The central tenets of feminism are flawed from a political and philosophical standpoint. This statement, while tarring with a very broad, and perhaps aggressive brush, remains true, on my account, however.

As a philosopher, I find the foundational roots of patriarchy theory to be severely lacking and the oppressor-oppressed dialectic to be far too simple a model to apply to such a complex issue, especially in creating essentially a warring chasm between the sexes – psychologically damaging to say the very least! Oppression is a dynamic and scalable reality that is ever-changing and often reflects tensions that are multi-directional – an evolving construct that can only be seen in shades of grey.

There needs to be a transcendency of the Marxist dialectic here and an understanding of a rather different hierarchy – hierarchies that are immediately present as a result of the human condition and the social fabric of existence, if you will.
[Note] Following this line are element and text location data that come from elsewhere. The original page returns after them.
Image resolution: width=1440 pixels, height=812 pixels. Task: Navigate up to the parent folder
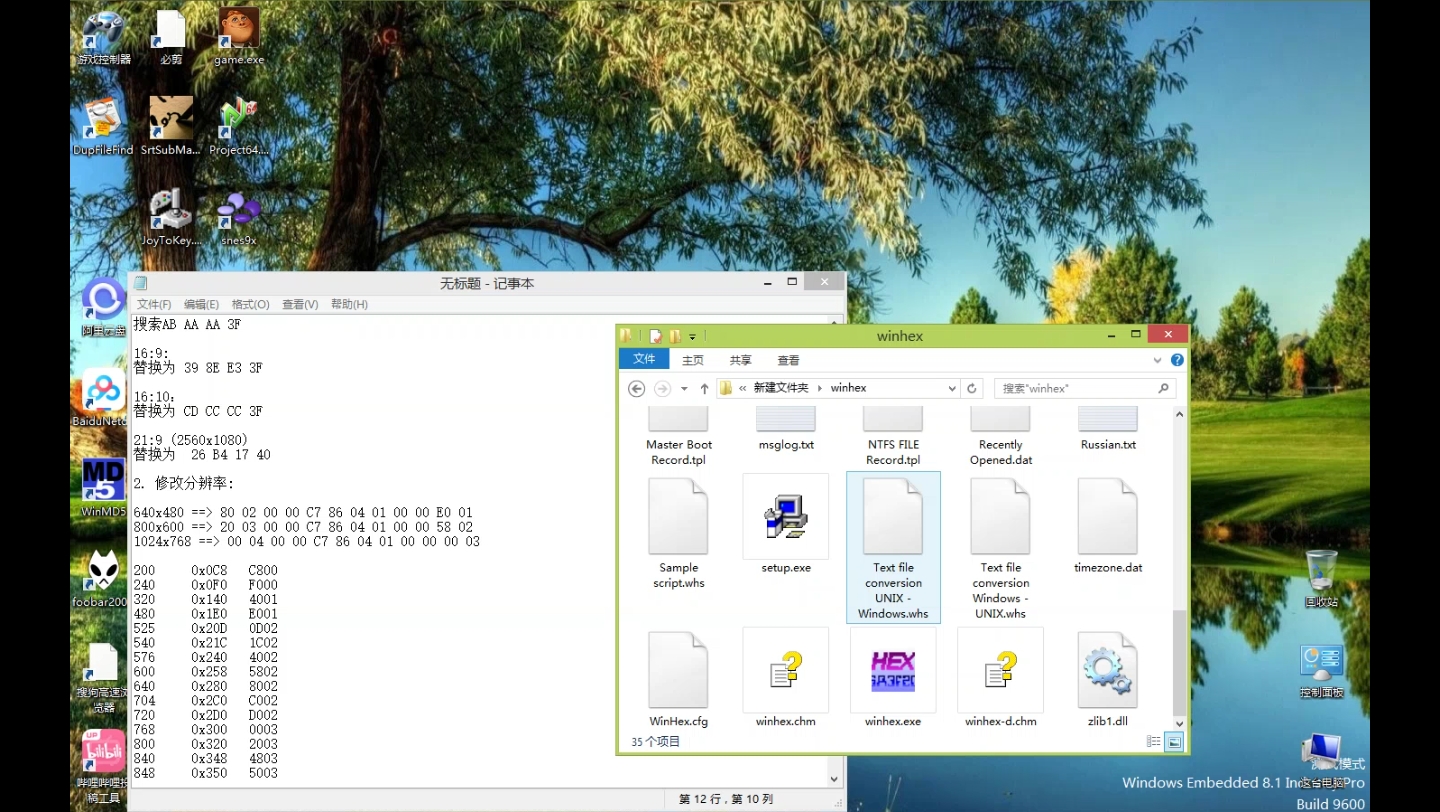[703, 388]
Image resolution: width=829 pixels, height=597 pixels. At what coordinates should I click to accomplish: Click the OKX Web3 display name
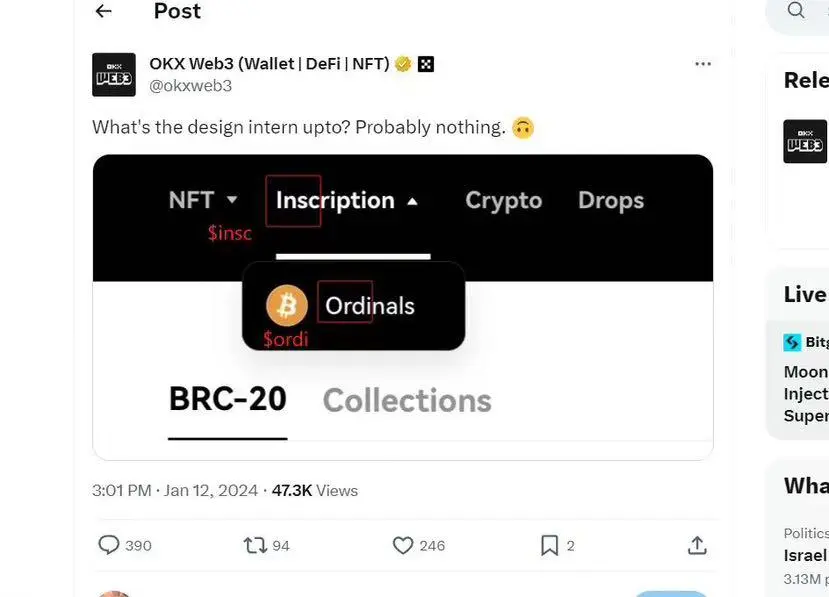click(x=269, y=64)
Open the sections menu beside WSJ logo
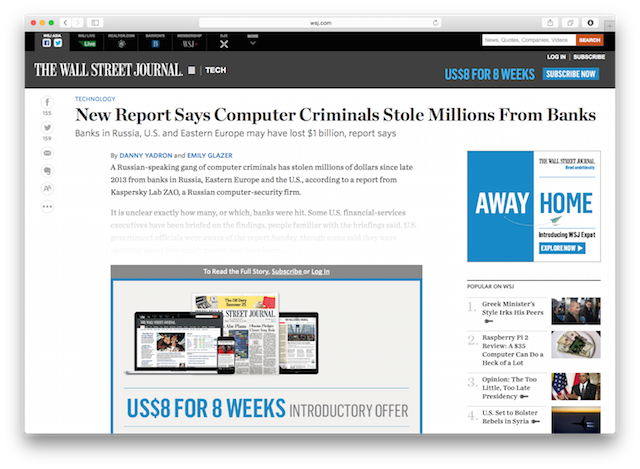 192,70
I very much contest the notions of power and liberation in the feminist movement – power is a measure of control over one’s own life, and their ascendency towards self-actualization (and accountability also, I would argue), rather than purely an exertion of will over other people, in for example, the corporate or governmental spheres (with the employer-employee relationship or the Hegelian master-slave dialectic). That is only one power dynamic, but one that ultimately results, in many respects, with slavery.

Wage-slavery (as a result of a mixed economy and material consumerism) at the hands of the State is not freedom or liberation; it is certainly not power in any real tangible sense (although it may provide some financial independence), although I would argue from an epistemic and metaphysical perspective that freedom is an illusion anyway (more on this in another post later) – despite, for example, what Sartre would proclaim – man is condemned to be free; essentially an ode on the responsibility of mankind that results.
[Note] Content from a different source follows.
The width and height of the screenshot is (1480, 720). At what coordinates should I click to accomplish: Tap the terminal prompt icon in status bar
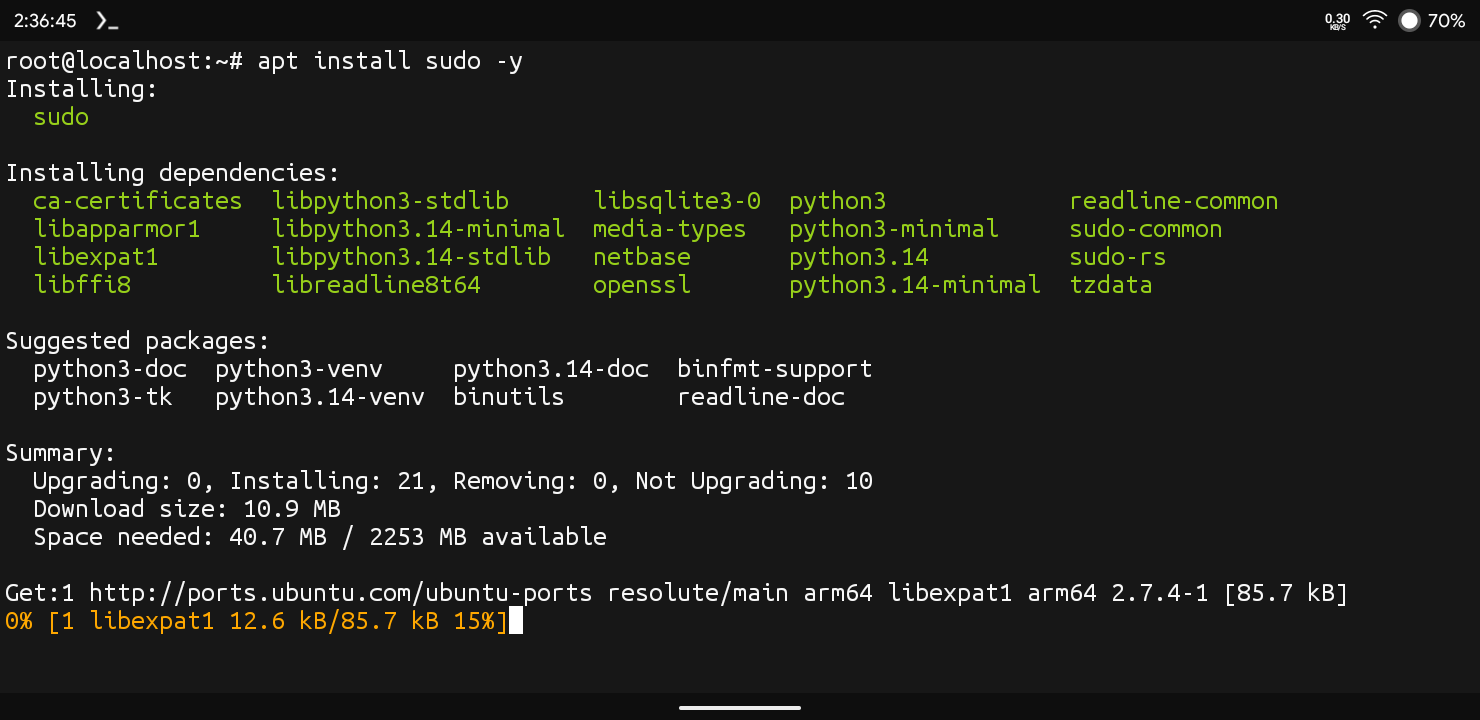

I am essentially an individualist, with a great deal of influence from existentialist thought (mostly Heidegger — I wrote an essay last year on the role of Being in metaphysics and discussed it in relation to the Other from ontological and ethical standpoints – I considered Sartre and Levinas also, in my analysis) and from anarcho-capitalism – a political ideology I fully support based on its moral tenets of voluntarism and the non-aggression principle etc.

Current feminist dogma, and I emphasize dogma, is very much a reflection of the postmodernist fabric in today’s cultural milieu; this needs to be integrated in some sense, I believe, with a psycho-spiritual hermeneutic allowing for greater personal development – much of which is limited by the relationship between the people and the State; a fundamentally unjustifiable monopoly of force. When this dynamic is broken down, I believe progress can be achieved, in regard to liberation and power. The dynamic between the ruling and the ruled, in terms of the classes, is crucial here too.
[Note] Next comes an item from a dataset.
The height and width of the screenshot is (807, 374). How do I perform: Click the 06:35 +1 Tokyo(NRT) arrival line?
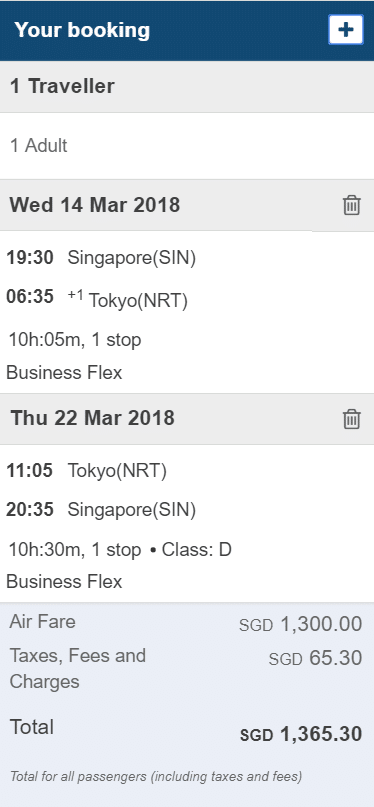(x=97, y=299)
To give a counter-example, we train men in particular to be disposable from birth and reflect that in our glorification of ‘heroic’ acts – dying for the State or for the nation, through for example, bravery in war – we paint this to be traditionally ‘masculine’. This is partially predicated on needs of survival obviously, and goes to the very roots of pre-modern tribalism or any system founded upon collectivist philosophy (as violence is inherent in the human condition; this could not be altered fundamentally without using coercion and exertion of will over others which is incidentally violence itself).

Men’s rights, at present, are currently being trampled on. To give an illustration, consider the anti-male bias in the divorce ‘industry’, the family courts, the domestic violence ‘industry’ (where gender parity in perpetration has been shown, countless times – illustrating the gender bias and dishonesty in feminist statistics), and in suicide and homeless rates (men far outnumbering women). We also see a great degree of suicidal action or ideation in war veterans – particularly older war veterans.

Thankfully, the NSW government is taking action at present in combating domestic violence against men by acknowledging its existence and establishing shelters for men. This is one small step in the current war.

One cannot fight sexism with sexism itself. To do so is fundamentally flawed, and currently, gender feminism in particular (which guides equity feminism to a large extent too) is driven by such sexism – misandry, in this context, largely denied by many feminists. The argument for the denial of misandry can only be founded on a few core beliefs – that, to deny misandry, one is protecting such radicals as Dworkin and Solanas (the author of the SCUM Manifesto and attempted murder of Andy Warhol) from such charges, shifting focus on to misogyny and hence upholding a gynocentric culture, or for the simple reason that one hates men – and is conflating violence and oppression with masculinity itself. To do so, one is conflating mature and immature masculinity – how these are defined, or to be defined, is a question for another post.